Filistinli Esir El-Batran, Açlık Grevinin 40. Gününde

Filistinli esir İmad el-Batran, Siyonist işgal rejiminin kendisi hakkında verdiği idari tutukluluk kararını protesto etmek için 40 gün önce başlattığı açlık grevi mücadelesini sürdürüyor.

Filistin Esirler Kulübü tarafından konuya ilişkin yapılan açıklamada, işgal hapishanesi idaresinin, 27 Ocak 2020 tarihinden beri idari tutuklu olan el-Batran’ı açlık grevi eyleminden vazgeçirmek için hastaneden hastaneye naklettiği, bununla esire eziyet etmeyi amaçladığı ifade edildi.

Açıklamada, hastane nakillerinin, cezaevi yönetiminin açlık grevine başvuran esirlere karşı kullandığı en önemli araç olduğuna dikkat çekildi.

Esirler Kulübü, yaptığı açıklamada, er-Ramle Hapishanesi’nde tutuklu bulunan el-Batran hakkında art arda 4 kez idari tutukluluk kararı verildiğini belirtti.

El-Halil sakinlerinden olan esir el-Batran’nın şiddetli mide ve eklem ağrıları çektiğini, kan kustuğunu ve çok zayıfladığını belirten Esirler Kulübü, esirin herhangi bir takviye ya da ağrı kesici almadığını ve herhangi bir muayene yaptırılmadığını açıkladı.

İşgal güçleri tarafından birçok kez tutuklanan el-Batran, çoğu idari tutukluluk olmak üzere yaklaşık 10 yıl zindanda kaldı. Ayrıca 2013’te idari tutukluluğu protesto etmek için 105 gün açlık grevi yapmıştı.

İsrail’in “idari tutukluluk” adını verdiği uygulamaya göre, istihbarata dayalı olarak Filistinliler 6 aya kadar alıkonabiliyor.
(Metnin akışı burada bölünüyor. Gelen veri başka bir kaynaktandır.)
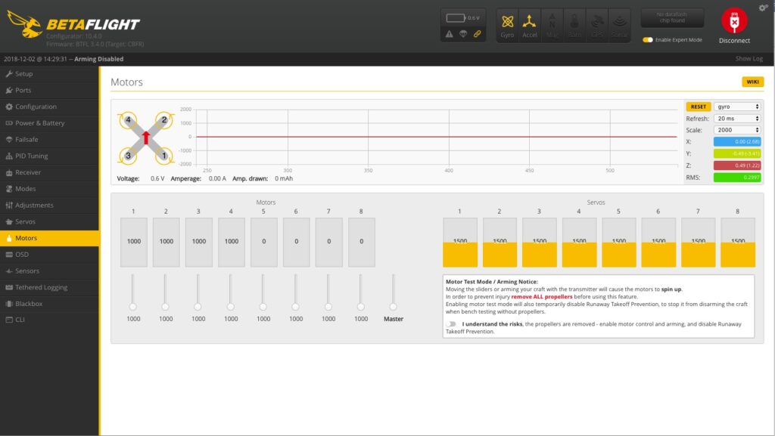
Task: Expand the Refresh rate 20 ms dropdown
Action: [x=736, y=119]
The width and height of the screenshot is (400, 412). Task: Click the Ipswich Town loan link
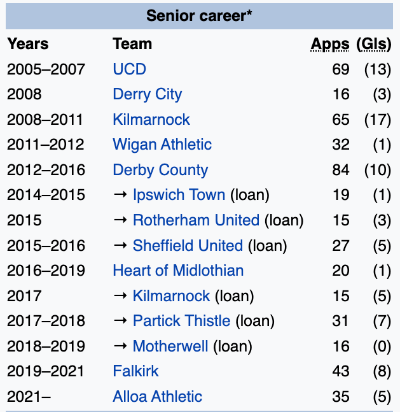click(179, 195)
Tutuklunun, “İsrail’in güvenliği için tehlike teşkil ettiğine” karar verilmesi halinde ise askeri hakim, suç isnadında bile bulunmadan tutukluluk süresini 5 yıla kadar uzatabiliyor.

İşgal rejiminin sadece Filistinlilere yönelik olarak uyguladığı idari hapis sistemine göre bir işgal rejimi savcısı bir Filistinliyi, hakkında hiçbir dava dosyası açmadan ve hiçbir suçlamada bulunma ihtiyacı duymadan altı aylık süreyle hapse atabiliyor. Bu sürenin dolmasından sonra yine altı aylık sürelerle ve yine hiçbir gerekçeye dayanmadan 10 kez uzatabilir. Buna göre beş yıl kesintisiz bir şekilde idari hapis uygulamasıyla cezaevinde tutabiliyor. Ancak bu sürenin bitiminden sonra serbest bırakılanların aradan fazla zaman geçmeden yine idari hapis uygulamasıyla tutuklanması mümkün. Dolayısıyla işgal rejiminin yargı sistemi Filistinlileri hiçbir suçlamada bulunma ihtiyacı duymadan bir ömür boyu hapiste tutma imkanına sahip.